Many famous people have played the links at Seaton Carew, but perhaps our most famous visitor eventually went on to become King.

The visit by HRH Prince Edward, Prince of Wales,(pictured far right in the group) took place during a short stay at the home of the Marquess of Londonderry, who was then President of Seaton Carew Golf Club.

The Royal party arrived on the same day as the Club's annual match against the Artisans, so most members were out on the course. However, four caddies were hurriedly arranged.

Jimmy Lithgo was supposed to carry for the Prince, but after some confusion with the bags he in fact caddied for Lord Londonderry. Alf Andrews eventually took the Prince's bag, with David Sturrock caddying for Viscount Castlereagh (son of Lord Londonderry), and it's believed Harry Waller carried the bag of Captain J R Aird, the Prince's equerry.

His Royal Highness had already dressed for golf, except for his shoes which he changed in the men's locker room.

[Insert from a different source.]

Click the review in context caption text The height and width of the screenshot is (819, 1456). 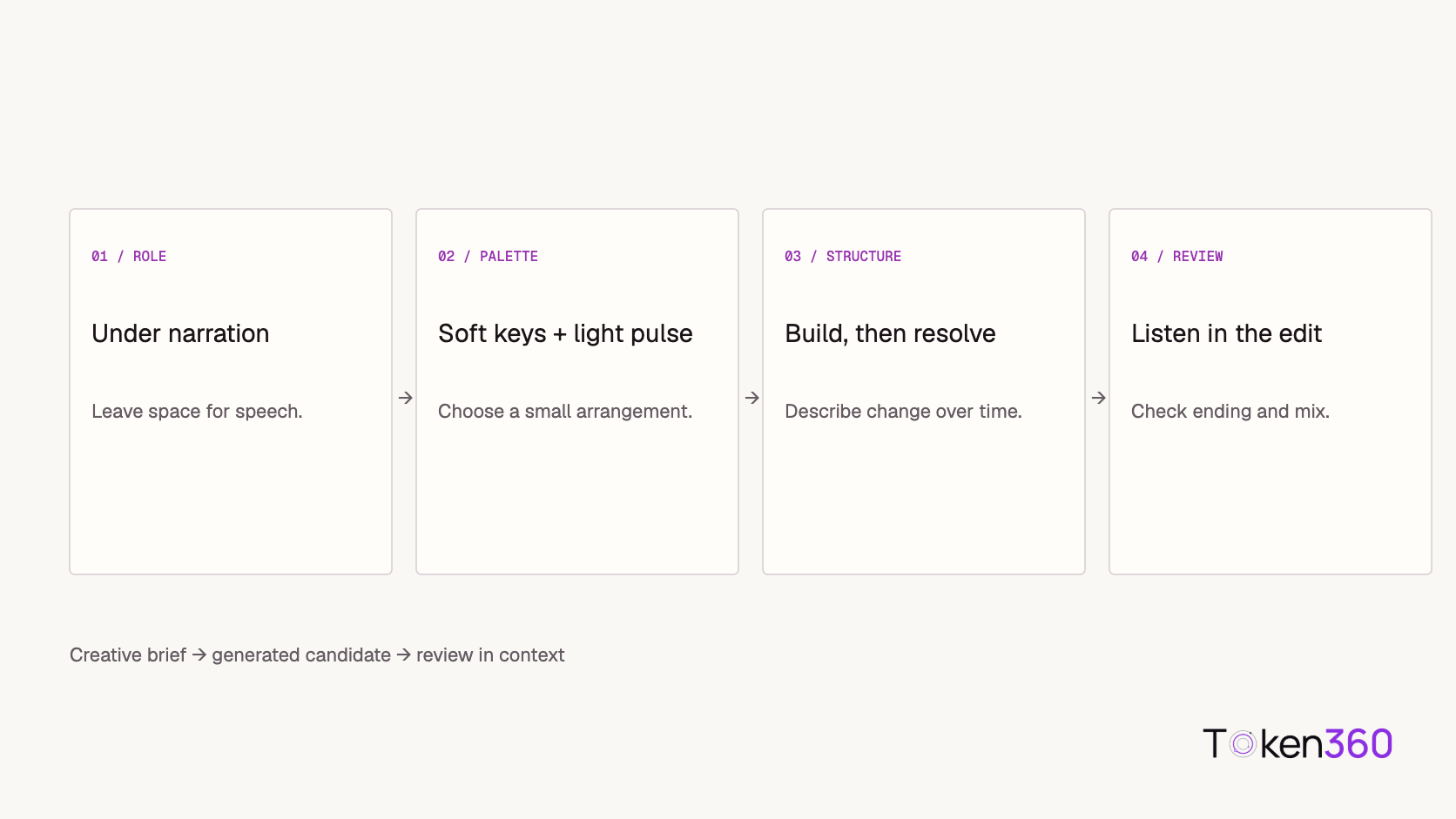coord(490,655)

The Royal party duly set off, shortly after 4pm, with a few local villagers watching them tee-off. The Club Captain, Harry Salmon, was anxious that the golfers ahead shouldn't hold up the VIPs and sent the assistant professional, “Mac” Nellist to tell them to let the Prince play through.

As he passed the Royal party on the second hole, Nellist had the presence of mind to ask the equerry what drinks they'd like on their return to the clubhouse. The Club had no bar in those days and you had to ring a bell for service. After a few holes it seems the group split into two singles, with the Prince playing Viscount Castlereagh. They finished in about one and three quarter hours, although it's believed they missed out two or three holes, and then took drinks in the Smoke Room. The Prince of Wales had a lager.

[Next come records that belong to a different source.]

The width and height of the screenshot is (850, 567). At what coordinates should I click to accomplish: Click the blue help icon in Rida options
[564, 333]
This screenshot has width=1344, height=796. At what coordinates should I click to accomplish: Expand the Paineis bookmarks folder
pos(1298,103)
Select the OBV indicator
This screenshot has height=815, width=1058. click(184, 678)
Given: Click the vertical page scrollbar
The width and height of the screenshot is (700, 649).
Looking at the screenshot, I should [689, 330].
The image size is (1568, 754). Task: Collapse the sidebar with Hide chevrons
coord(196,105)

Before the party left Alf Andrews realised he couldn't find the Prince's panama hat, which had been entrusted to him. A frantic search proved fruitless and eventually the Prince left without it. However, a promise was made that when it was eventually found it would be forwarded to His Royal Higness. The exploration resumed the next day and thankfully the missing “chapeau” was found by Mark Adlard, near the 8th green, where it had obviously fallen from the golf bag. It was duly packed in a golf ball box and dispatched, and a few days later the Club received a letter of appreciation from the Prince's equerry, Captain Aird, and the honour of Seaton Carew Golf Club was upheld.